I am also doing a more scientific, patient way the use of the different RSO (cannibis oil) strains I have found to be valuable. Here is a little of what I’ve learned:
Milky Way RSO: seems to give some relief but also makes me weirdly high, uncomfortably so. It is not a good high, but a paranoid disconnected one. I don’t understand why because it has very little THC. I want this one to work for me because it has a high CBG content and that is supposed to positively impact many different areas. So far, I kinda hate it but I haven’t quite given up yet.
Sour tsunami RSO: this one does not make me feel high until I take a very high dose. Its THC content is the same as Milky Way so I do not understand this. It also doesn’t seem to have the same intensity of impact in terms of relaxation. I am trying to pay attention to it more subtly by doing it throughout the day. The jury is out.
Critical Mass RSO: this one is magic. It absolutely relaxes my body. But it can also make me quite high. It is a lovely, floating, tingly, soak into it sort of high. A lie down with your eyes closed feeling every tingle of the body type of high. It is very helpful with sleep, but too drowsy making for daytime use.
The other thing I’m aware of in writing this post is how difficult it is to express the internal feeling of the body in a way others can understand. Each walking video I provide from month to month likely looks exactly like the other to an observer. But the feelings in my legs, in my knees, in my hips can be wildly different, hour to hour, day to day. My walking is hard right now. My spasticity is through the roof. The pain in my hips and sacrum are constant. But you can’t see that in a video, and I try hard not to dwell on them.
This is one way recovery can look almost five months in. This is the dark part of the heroine’s journey, the place of challenge and fortitude, slaying dragons and monsters, holding faith, holding on, holding hope.
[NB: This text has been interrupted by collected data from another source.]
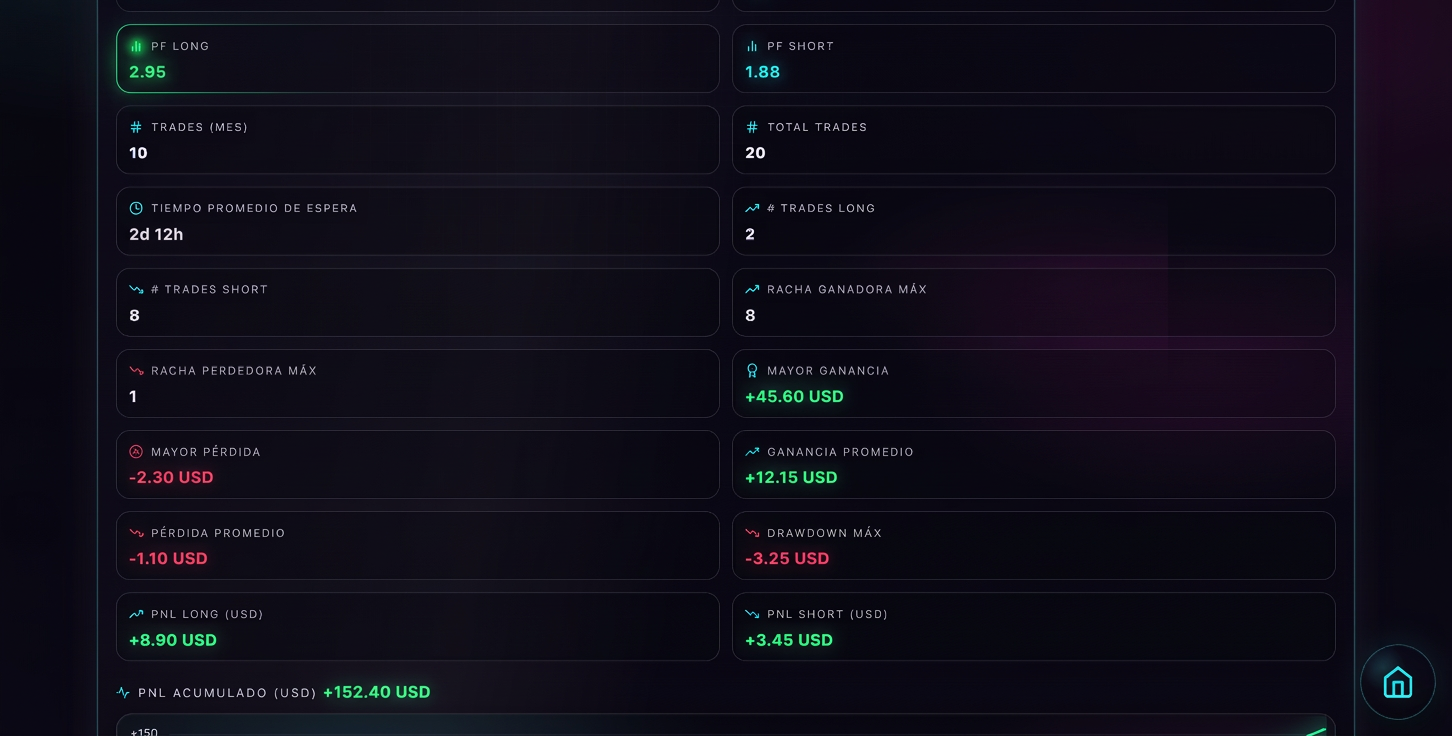
Task: Click the PNL Short (USD) card
Action: pos(1033,627)
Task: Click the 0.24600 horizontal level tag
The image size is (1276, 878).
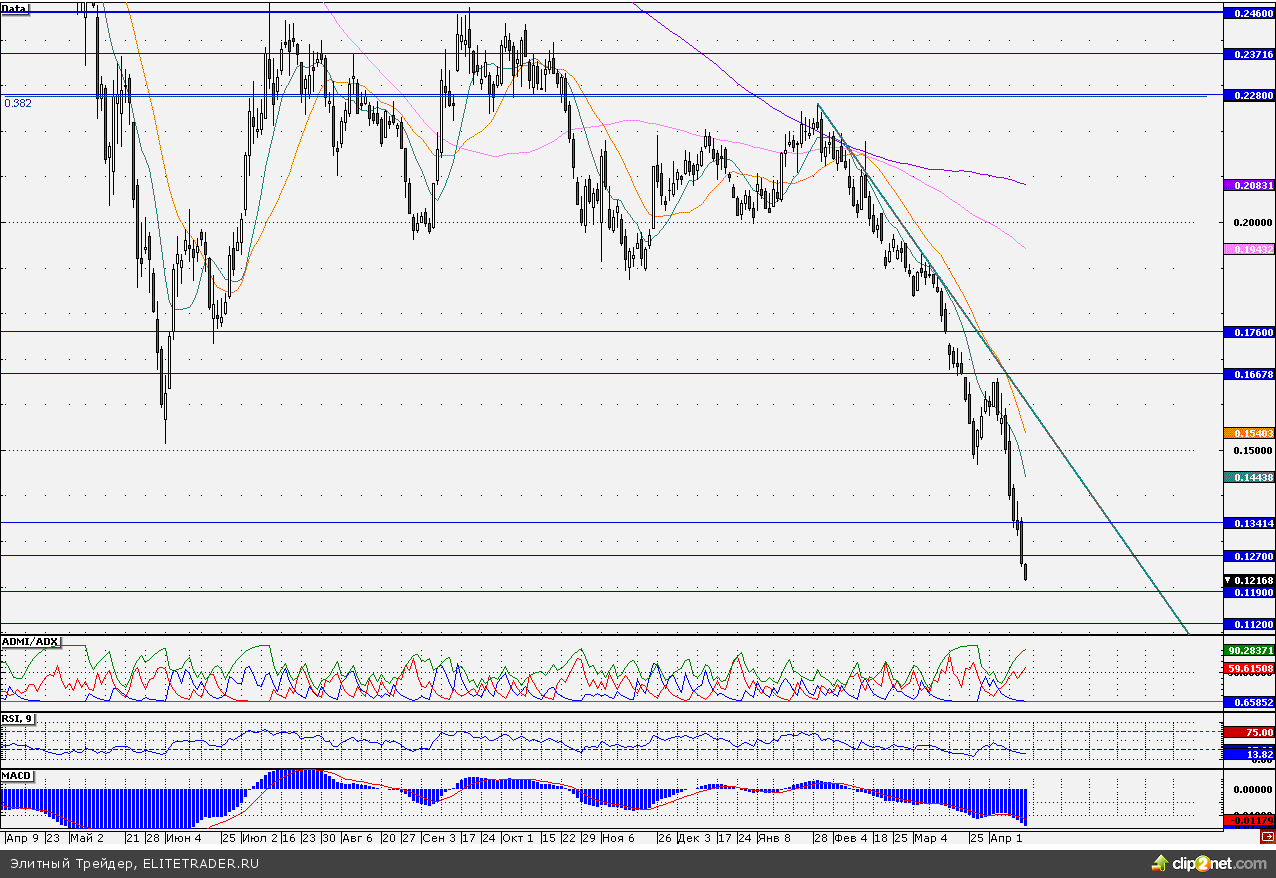Action: 1249,13
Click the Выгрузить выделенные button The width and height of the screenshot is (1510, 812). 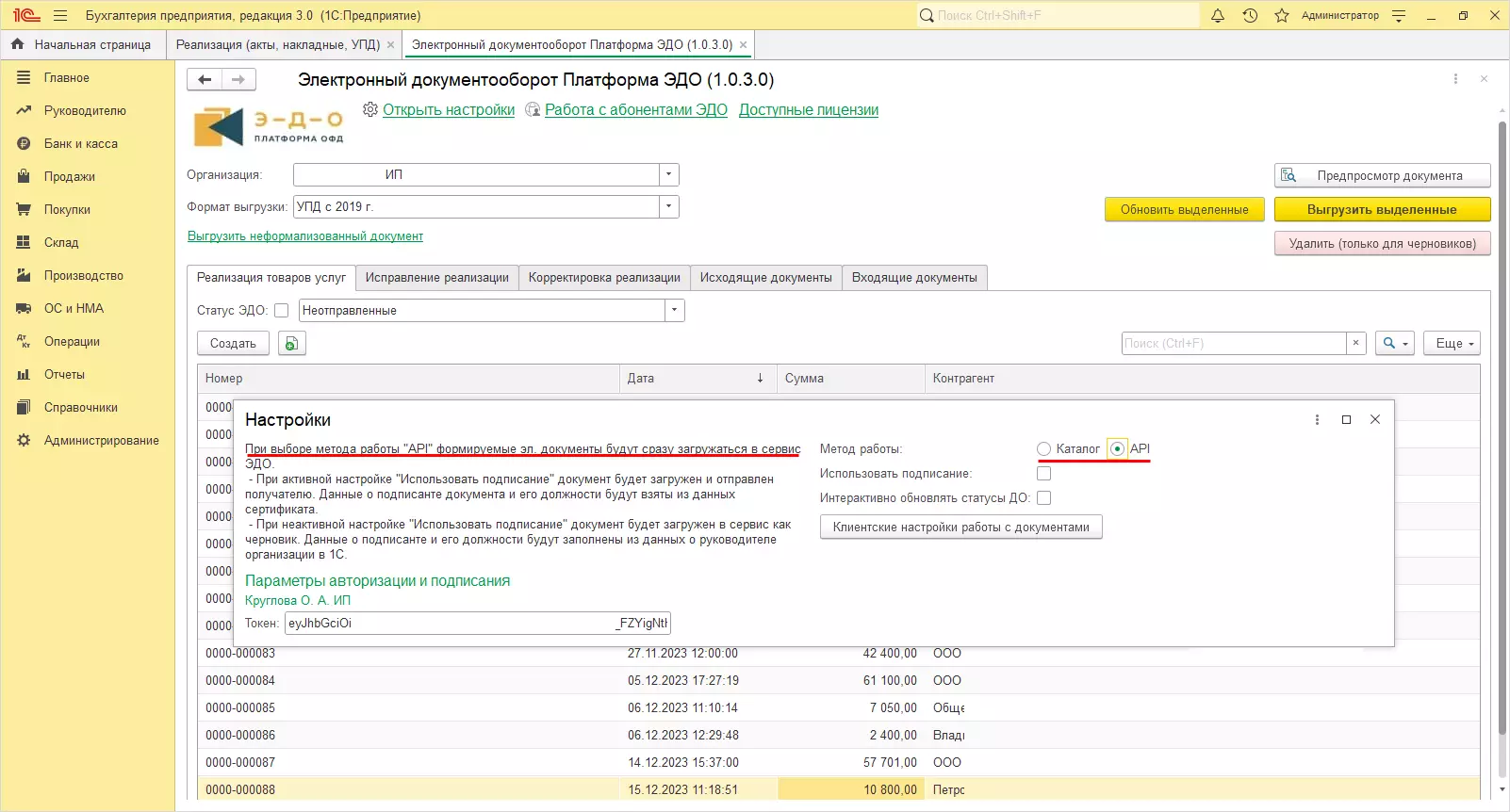click(1382, 210)
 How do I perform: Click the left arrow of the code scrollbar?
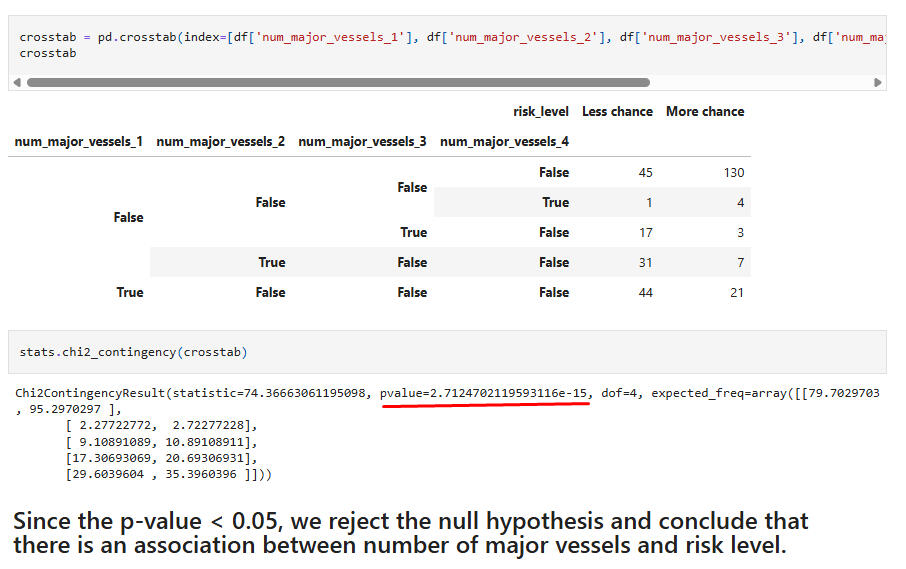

In summary, my spasticity is very high. It is known and expected. It is likely to quiet down, though it can take time – months to years, and for some never. So, I’m living in that belief that I am of the many who just have need to hold tight to the wheel through the big waves to the restful pool at the end. The brain is a powerful thing and can write the story. I intend to know that I did my best.
Symptoms:
Walking and legs: this is pretty much covered in the writing above. High spasticity, hip pain, lots of experimentation.
Arm function: ugh. All my energy and attention has been focused on what’s going on in my legs and I really don’t have bandwidth to put the spotlight here.
Bladder: I feel like this is getting better. I can go longer between trips to the bathroom. I still feel urgency and some leakage. I see a pelvic floor therapist this week and I’m excited about that. More to come.
Bowel: Mostly continues to be normal. For some reason I don’t understand I’ve had significant bloating last couple of weeks.
NEW SYMPTOM – Hot Flashes: I have been postmenopausal since 2017. I had minimal hot flashes throughout the menopausal process. Lucky me, they are back! It is a known thing that the chemotherapy agent cyclophosphamide impacts hormones and can put women into menopause early. Given that I was already postmenopausal, I didn’t think this would impact me. Well, it did. I’m having more hot flashes than I was during menopause. Fun.
Hair: Hair growth is to the point I no longer look like a cancer survivor. I am fast approaching the decision point of whether to keep at it this length or grow it out. I’ll leave you with that cliffhanger!